▶ WHAT YOU SHOULD DO
The entries below contain pictures. Write out only the lines from the line with "This screenshot has" up to and including the line with "The image size is (350, 227).", exactly, without them.

(Stored entries)
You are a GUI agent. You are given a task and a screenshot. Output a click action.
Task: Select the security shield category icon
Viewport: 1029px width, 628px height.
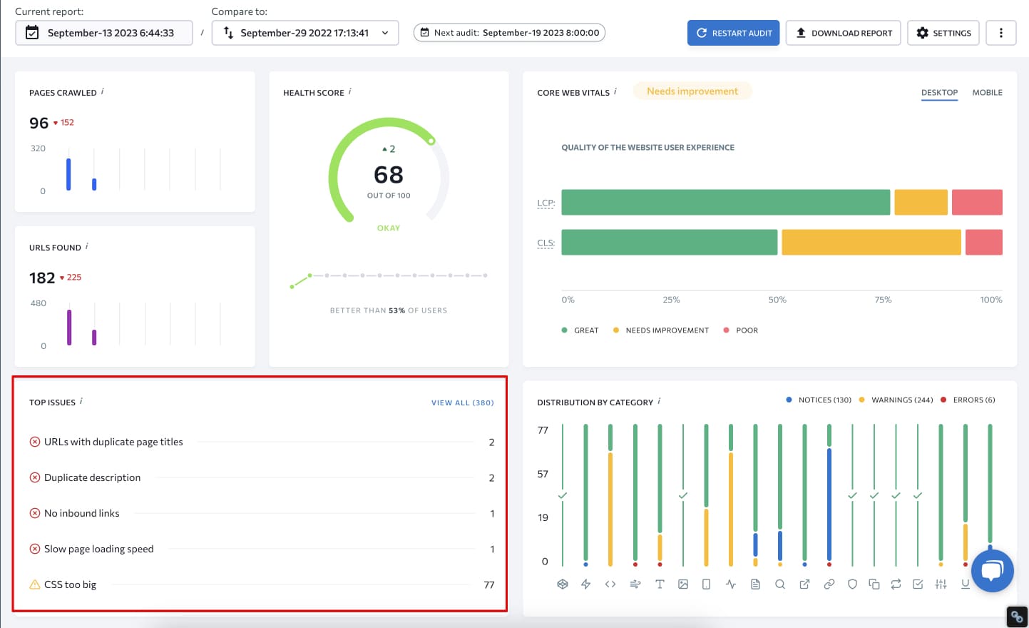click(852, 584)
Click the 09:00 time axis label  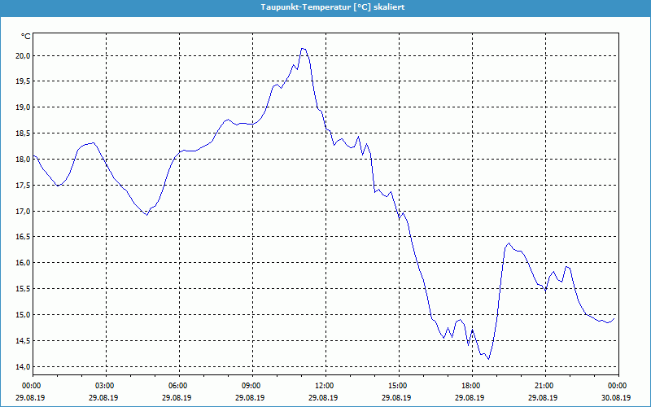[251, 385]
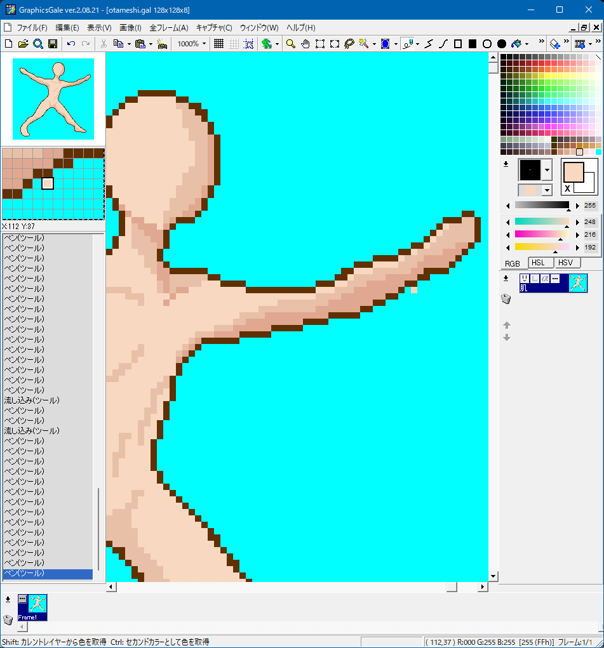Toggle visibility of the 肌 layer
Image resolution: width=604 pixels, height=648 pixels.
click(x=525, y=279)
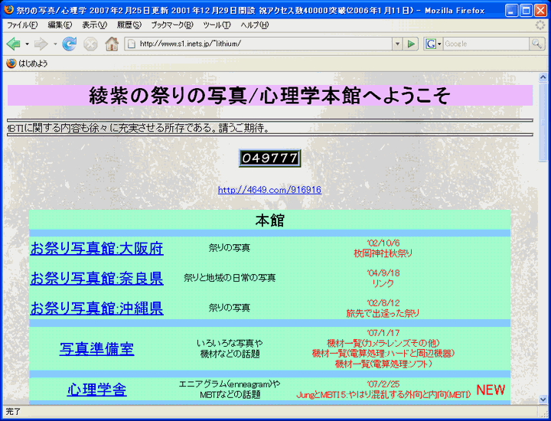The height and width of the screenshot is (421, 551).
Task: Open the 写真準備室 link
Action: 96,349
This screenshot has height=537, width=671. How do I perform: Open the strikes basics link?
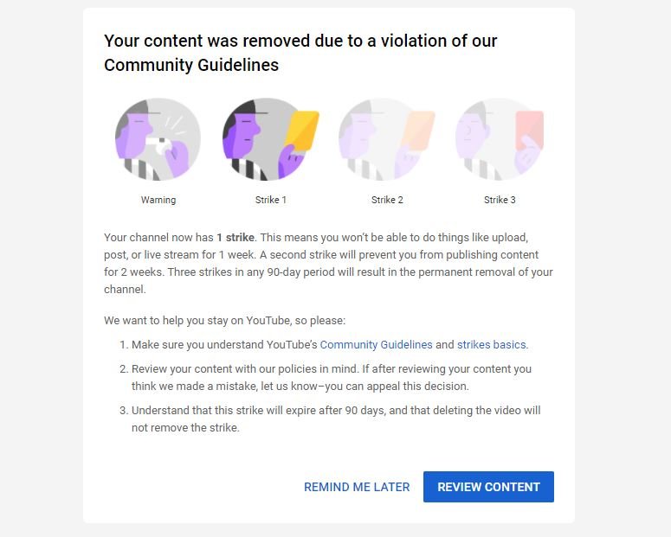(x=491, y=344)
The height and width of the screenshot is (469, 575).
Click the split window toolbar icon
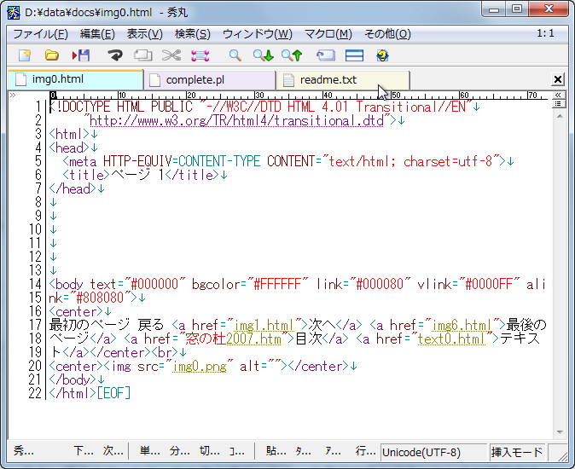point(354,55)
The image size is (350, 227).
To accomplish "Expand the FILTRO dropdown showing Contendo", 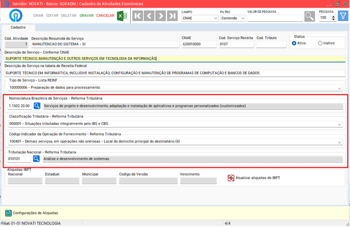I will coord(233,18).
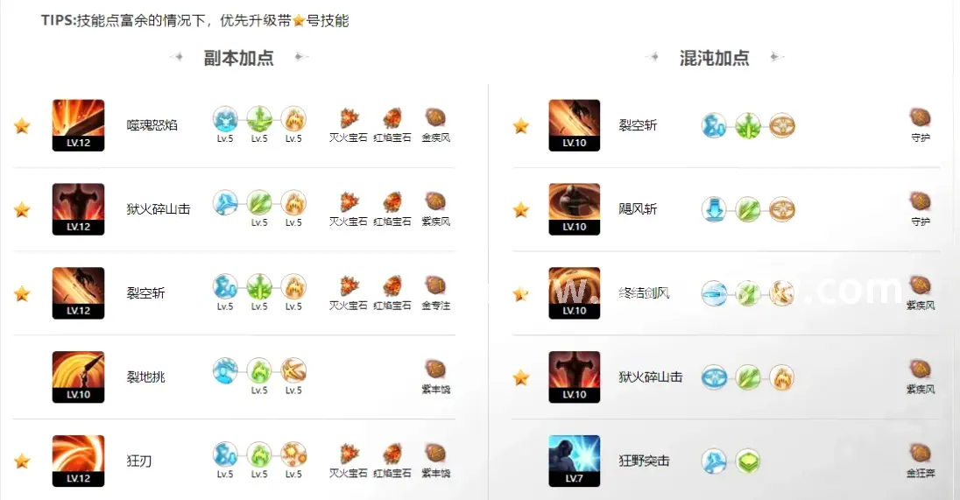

▶ WRITTEN REPLY
This screenshot has height=537, width=671. How do I perform: Open the strikes basics link?
(x=491, y=344)
The height and width of the screenshot is (469, 575).
Click the split window toolbar icon
point(354,55)
The image size is (350, 227).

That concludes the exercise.